How prevalent is the problem?
While STD rates are considerably higher for young people, they have been rising among seniors. The CDC reports that rates of chlamydia have been climbing steadily in the 35-and-older age group since 2006. Six years ago, there were 145 cases per 100,000 population in individuals between the ages of 35 and 39. By 2010, that number had jumped to 187. Numbers rose at similar rates in all age groups over age 40.
Other STDs, including syphilis and gonorrhea have also grown in prevalence among older adults during the course of the last decade. It has grown into a relatively common concern for this age group.
The danger of HIV
Older individuals may face a particularly high risk from HIV. The National Institute on Aging reports that about one-fourth of all U.S. adults living with the condition are over the age of 50. HIV also tends to get diagnosed at a more advanced stage, when it is less treatable in older individuals.
The number of older people living HIV is increasing every year largely due to a lack of education among seniors and inadequate care from doctors.

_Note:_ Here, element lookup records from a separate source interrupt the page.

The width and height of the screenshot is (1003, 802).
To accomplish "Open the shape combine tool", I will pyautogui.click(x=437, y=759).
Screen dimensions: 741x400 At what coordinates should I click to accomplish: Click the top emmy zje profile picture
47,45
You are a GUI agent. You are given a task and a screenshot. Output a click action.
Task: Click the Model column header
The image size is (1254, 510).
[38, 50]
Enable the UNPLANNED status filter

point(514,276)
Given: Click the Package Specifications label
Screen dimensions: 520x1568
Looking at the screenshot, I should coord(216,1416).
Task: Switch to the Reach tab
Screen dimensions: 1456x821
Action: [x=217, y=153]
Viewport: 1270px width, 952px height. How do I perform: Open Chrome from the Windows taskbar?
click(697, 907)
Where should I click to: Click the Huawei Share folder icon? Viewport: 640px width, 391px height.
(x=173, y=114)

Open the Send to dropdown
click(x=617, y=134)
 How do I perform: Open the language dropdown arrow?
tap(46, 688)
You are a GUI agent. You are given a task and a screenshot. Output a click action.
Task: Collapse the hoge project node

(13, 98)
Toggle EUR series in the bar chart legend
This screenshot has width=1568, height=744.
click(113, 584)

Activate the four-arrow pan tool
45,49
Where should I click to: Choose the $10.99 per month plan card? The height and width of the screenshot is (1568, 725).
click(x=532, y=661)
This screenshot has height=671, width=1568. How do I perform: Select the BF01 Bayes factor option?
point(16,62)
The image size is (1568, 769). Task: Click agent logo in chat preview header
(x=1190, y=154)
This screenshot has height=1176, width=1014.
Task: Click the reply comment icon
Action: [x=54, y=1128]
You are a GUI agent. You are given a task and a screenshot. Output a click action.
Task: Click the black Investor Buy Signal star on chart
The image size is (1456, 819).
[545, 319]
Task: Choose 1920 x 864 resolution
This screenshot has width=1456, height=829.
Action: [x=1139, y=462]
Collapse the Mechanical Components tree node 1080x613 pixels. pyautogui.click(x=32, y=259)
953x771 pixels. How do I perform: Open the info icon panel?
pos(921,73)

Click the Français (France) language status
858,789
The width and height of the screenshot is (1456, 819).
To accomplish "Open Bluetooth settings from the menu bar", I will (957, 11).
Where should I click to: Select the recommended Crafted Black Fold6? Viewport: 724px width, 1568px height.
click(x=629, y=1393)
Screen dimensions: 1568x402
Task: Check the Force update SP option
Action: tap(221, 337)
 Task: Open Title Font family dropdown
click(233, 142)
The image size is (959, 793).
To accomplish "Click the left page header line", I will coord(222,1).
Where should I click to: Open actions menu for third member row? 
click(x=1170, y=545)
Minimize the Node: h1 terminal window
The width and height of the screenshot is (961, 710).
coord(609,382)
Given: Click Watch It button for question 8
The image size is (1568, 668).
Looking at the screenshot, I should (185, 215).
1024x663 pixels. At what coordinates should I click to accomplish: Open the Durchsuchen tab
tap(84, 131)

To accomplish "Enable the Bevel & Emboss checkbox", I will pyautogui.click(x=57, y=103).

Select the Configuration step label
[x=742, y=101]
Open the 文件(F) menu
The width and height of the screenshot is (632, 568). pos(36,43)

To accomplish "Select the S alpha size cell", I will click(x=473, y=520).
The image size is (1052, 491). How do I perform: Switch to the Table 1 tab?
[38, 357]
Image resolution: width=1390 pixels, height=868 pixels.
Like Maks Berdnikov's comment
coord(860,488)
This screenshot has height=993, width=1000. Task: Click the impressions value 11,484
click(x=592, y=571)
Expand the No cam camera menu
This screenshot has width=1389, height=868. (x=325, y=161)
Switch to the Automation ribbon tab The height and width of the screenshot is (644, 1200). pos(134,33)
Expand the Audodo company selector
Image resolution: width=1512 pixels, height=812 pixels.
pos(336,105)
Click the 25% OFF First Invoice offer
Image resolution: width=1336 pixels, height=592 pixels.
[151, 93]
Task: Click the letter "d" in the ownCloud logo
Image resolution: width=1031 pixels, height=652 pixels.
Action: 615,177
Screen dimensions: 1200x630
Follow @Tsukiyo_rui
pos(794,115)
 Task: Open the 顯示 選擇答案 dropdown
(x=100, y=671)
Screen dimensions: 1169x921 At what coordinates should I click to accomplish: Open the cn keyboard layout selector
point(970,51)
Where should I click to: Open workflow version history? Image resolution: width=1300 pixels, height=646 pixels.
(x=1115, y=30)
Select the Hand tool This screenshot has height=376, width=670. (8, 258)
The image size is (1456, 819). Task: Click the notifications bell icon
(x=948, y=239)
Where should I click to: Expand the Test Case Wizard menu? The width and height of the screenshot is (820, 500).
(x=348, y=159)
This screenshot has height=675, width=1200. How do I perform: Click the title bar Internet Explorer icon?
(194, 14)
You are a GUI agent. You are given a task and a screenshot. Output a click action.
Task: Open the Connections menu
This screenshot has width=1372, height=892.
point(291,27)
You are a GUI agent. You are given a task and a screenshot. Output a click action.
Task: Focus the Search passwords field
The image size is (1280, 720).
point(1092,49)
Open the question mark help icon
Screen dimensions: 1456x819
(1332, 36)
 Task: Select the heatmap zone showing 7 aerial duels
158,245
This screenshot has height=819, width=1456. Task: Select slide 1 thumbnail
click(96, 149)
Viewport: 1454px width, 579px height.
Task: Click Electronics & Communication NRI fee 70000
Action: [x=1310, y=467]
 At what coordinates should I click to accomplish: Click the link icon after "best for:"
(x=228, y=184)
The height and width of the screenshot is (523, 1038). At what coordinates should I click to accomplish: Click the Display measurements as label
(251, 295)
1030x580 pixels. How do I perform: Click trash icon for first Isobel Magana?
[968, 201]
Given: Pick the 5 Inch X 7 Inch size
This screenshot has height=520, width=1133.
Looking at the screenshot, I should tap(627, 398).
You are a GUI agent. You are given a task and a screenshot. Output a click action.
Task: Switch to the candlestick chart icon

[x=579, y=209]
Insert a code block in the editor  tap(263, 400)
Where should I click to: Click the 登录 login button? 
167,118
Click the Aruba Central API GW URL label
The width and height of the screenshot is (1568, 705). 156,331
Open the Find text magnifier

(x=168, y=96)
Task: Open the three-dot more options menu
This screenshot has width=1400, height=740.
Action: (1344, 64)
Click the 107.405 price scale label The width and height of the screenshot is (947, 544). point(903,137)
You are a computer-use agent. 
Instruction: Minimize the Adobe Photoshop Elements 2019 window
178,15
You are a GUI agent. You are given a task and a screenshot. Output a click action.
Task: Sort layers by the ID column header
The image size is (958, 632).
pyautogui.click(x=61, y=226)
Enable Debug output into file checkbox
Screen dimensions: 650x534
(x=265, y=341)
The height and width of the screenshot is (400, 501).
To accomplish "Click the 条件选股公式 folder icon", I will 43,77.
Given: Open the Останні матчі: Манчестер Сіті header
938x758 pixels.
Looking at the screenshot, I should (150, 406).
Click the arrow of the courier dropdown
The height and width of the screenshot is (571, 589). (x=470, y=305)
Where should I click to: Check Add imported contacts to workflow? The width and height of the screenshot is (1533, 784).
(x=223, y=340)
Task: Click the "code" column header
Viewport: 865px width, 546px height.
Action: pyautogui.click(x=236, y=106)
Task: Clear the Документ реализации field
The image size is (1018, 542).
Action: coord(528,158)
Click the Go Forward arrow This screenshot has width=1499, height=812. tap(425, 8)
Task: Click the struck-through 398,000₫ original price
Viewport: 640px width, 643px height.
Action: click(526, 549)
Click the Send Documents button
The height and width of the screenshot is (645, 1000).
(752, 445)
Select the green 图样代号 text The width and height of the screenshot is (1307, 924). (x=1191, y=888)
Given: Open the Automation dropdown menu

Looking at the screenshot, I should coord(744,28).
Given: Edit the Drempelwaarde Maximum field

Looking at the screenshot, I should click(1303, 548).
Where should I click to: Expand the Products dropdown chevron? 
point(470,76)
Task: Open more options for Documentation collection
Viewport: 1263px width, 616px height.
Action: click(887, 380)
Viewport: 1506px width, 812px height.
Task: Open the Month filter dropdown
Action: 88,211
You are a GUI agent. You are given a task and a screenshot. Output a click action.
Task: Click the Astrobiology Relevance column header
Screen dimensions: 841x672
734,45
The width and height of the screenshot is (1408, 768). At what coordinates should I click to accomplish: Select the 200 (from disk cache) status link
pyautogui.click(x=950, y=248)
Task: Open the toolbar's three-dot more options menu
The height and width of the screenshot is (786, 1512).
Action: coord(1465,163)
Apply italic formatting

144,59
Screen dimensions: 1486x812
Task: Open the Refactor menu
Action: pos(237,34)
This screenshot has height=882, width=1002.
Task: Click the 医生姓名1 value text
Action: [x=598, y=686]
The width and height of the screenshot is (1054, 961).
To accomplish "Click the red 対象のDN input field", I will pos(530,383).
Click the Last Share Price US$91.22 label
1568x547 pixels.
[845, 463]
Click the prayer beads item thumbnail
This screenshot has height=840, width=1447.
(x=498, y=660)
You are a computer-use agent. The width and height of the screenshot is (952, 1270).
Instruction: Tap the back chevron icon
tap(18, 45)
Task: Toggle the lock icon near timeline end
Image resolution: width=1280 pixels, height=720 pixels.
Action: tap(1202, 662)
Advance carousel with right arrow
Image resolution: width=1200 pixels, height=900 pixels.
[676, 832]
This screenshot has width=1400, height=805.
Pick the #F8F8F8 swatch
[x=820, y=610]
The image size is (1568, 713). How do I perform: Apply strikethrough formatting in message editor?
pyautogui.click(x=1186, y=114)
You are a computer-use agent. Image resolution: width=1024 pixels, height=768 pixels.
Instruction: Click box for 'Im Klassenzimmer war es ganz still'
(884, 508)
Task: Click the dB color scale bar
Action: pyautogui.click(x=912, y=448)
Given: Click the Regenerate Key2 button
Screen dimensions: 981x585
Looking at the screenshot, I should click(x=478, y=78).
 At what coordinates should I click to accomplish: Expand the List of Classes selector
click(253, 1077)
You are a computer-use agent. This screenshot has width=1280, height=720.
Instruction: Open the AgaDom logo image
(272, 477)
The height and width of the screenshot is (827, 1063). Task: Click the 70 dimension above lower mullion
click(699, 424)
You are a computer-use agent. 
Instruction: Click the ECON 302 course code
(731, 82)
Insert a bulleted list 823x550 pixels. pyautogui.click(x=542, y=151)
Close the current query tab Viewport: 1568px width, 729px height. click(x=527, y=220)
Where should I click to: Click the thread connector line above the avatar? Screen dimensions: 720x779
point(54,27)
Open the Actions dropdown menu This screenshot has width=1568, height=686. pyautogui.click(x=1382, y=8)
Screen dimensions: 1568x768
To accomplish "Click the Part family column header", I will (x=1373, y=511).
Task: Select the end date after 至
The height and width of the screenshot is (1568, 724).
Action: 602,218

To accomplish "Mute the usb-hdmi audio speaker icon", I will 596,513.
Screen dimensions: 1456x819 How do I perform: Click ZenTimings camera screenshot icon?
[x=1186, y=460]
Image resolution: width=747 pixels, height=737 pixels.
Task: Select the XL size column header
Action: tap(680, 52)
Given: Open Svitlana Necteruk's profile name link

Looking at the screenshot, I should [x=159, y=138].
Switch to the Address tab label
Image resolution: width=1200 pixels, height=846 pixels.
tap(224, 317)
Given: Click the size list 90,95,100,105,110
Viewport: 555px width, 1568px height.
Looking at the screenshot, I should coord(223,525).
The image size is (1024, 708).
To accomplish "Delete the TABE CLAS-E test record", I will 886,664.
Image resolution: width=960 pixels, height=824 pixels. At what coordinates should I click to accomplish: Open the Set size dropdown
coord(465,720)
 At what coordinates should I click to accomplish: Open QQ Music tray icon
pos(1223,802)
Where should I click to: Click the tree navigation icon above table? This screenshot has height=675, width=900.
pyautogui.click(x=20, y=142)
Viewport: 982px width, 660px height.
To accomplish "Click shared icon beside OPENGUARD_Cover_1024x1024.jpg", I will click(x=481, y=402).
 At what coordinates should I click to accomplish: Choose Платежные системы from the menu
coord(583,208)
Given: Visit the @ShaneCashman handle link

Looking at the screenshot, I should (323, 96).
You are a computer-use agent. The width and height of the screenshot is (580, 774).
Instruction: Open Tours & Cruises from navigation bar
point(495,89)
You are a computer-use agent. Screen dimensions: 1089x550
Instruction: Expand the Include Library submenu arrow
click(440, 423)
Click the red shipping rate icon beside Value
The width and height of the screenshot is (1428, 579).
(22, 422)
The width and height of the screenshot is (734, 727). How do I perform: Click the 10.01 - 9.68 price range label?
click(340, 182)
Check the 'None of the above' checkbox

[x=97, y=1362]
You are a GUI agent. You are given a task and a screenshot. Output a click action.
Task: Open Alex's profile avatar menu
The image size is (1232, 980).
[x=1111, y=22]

Few physicians consider STDs to be a problem for seniors and are therefore less likely to ask older people about their sexual health or offer STD testing.
How to avoid STDs
National Institute on aging recommends that seniors who plan to be sexually active educate themselves on the issues surrounding STDs. Discussing sexual health with a healthcare provider can also improve treatment.
Finally, practicing safe sex is critical, no matter how old a person is. This includes using a condom every time and asking partners to seek STD testing before engaging in sexual activity.